Cependant, beaucoup de gens ont peur de l’euro. Les ouvrières de la Mehano, une industrie de jouets basée à Izola, en crise perpétuelle depuis sa privatisation, ne sont pas certaines de toucher leur salaire. Aussi font-elles grève désespérément par intermittence depuis un mois au moins. En faisant les calculs, après le changement officiel, les 60 000 tolars de leur misérable salaire vont se transformer en 250 euros !
Heureusement, le Premier Ministre Jansa assure que les Slovènes se trouvent mieux que jamais. Ainsi, un professeur de lycée, un journaliste ou un médecin gagneront entre 800 et 1200 euros mensuels. Et les prix ? Le gouvernement avait promis une surveillance continue, de manière à éviter les sauts de prix et les spéculations incontrôlées. L’Association slovène des consommateurs dénonce le fait que beaucoup de prix ont déjà augmenté, à la veille du passage à l’euro : l’eau, l’électricité, le chauffage, le gaz, les parkings, dans certains cas jusqu’à 50%.
Et puis il y a les astuces des grandes chaînes commerciales comme la Spar, qui a tapissé la Slovénie de bannières avec le slogan « V Sparu net » (« Chez Spar, non ! »), allusion au fait que leurs prix ne changeront pas après le passage à l’euro. La belle affaire - commentent les consommateurs - leurs prix ont déjà augmenté il y a quelques semaines. C’est une forme d’action préventive : en Slovénie les prix augmentent avant l’euro. On verra ensuite. Peut-être va-t-on les arrondir encore un peu, mais sans excès.
Reste que le pouvoir d’achat a déjà baissé, alors que la pression fiscale reste élevée et menaçante. Des milliers d’inspecteurs fiscaux circulent dans les ménages slovènes qui recensent minutieusement les allocations pour le calcul des nouvelles taxes locales. Une inconnue qui fait froid dans le dos à tout le monde.

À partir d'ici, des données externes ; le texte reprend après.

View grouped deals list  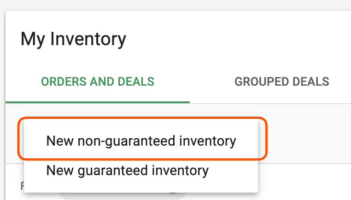coord(281,82)
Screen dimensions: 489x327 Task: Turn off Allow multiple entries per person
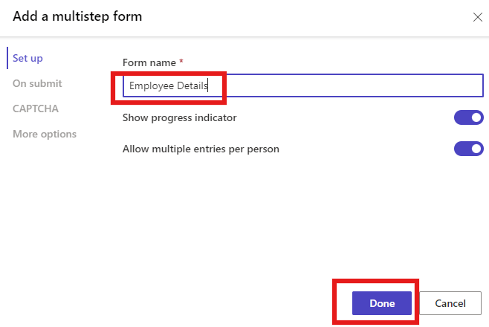point(468,149)
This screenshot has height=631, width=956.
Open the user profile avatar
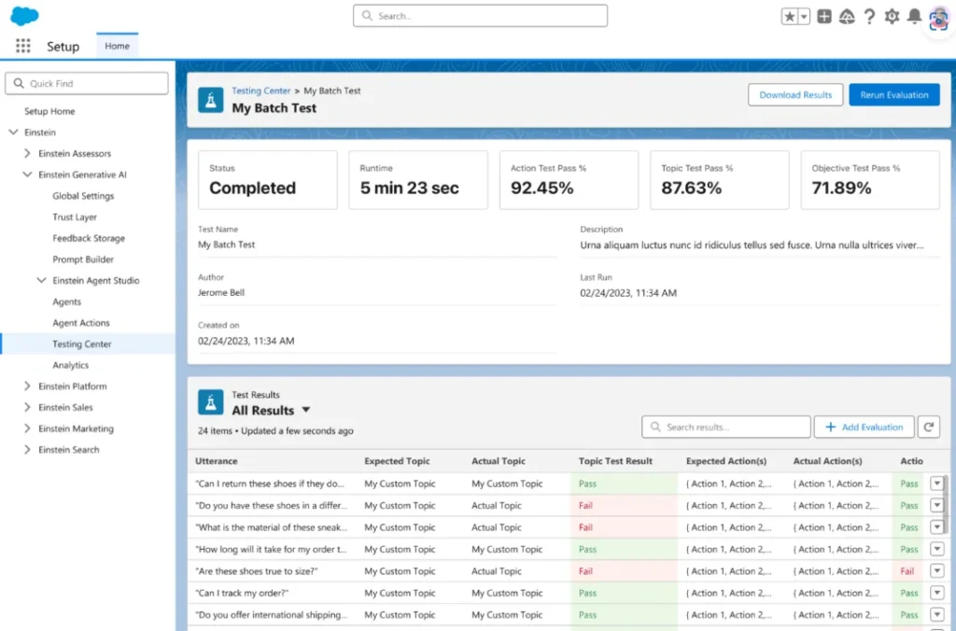938,18
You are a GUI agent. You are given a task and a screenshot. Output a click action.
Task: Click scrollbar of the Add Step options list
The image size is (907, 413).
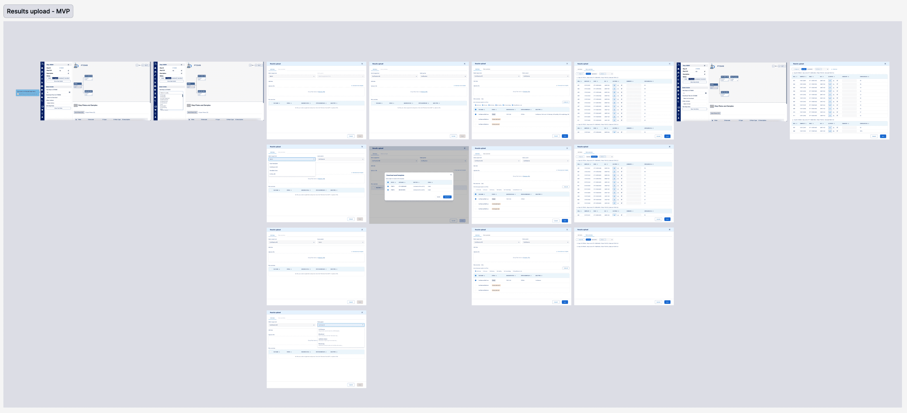click(x=183, y=96)
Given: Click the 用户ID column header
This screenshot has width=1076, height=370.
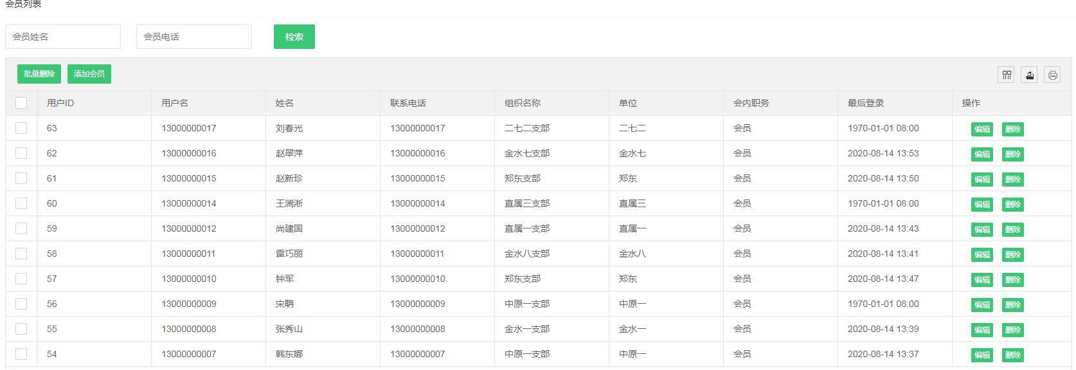Looking at the screenshot, I should (x=60, y=103).
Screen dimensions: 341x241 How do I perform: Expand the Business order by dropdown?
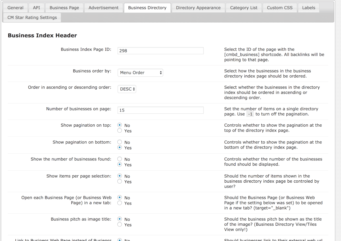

On ne sait pas encore quel pourcentage tombera dans les poches des propriétaires immobiliers, mais on sait que l’impôt sera calculé selon le prix commercial de chaque bien immeuble. En pratique, qui avait investi ses avoirs dans l’amélioration de ses propres conditions d’habitation (nouvelles fenêtres, couverture du toit, air conditionné, parquet, etc.) se verra puni par des taxes plus élevées, naturellement en euros. Ainsi, les Slovènes entrent avec un peu de joie dans la maison euro, mais non sans inquiétudes.